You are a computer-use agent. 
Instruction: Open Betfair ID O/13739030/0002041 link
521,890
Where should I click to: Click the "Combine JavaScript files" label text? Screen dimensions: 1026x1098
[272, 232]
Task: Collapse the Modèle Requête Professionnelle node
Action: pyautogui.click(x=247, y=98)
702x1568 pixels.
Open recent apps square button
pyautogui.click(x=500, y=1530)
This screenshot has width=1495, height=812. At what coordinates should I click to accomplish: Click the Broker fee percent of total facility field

_ _ _ _ _

◆ EXERCISE ◆
Copy task. Give back the whole listing exactly as written.

◆ PROBLEM SOLUTION ◆
You are a computer-use agent. 
Instruction: Open Betfair ID O/13739030/0002041 link
521,890
Where should I click to: Click the "Combine JavaScript files" label text? Screen dimensions: 1026x1098
[272, 232]
Task: Collapse the Modèle Requête Professionnelle node
Action: pyautogui.click(x=247, y=98)
702x1568 pixels.
Open recent apps square button
pyautogui.click(x=500, y=1530)
This screenshot has width=1495, height=812. At what coordinates should I click to accomplish: Click the Broker fee percent of total facility field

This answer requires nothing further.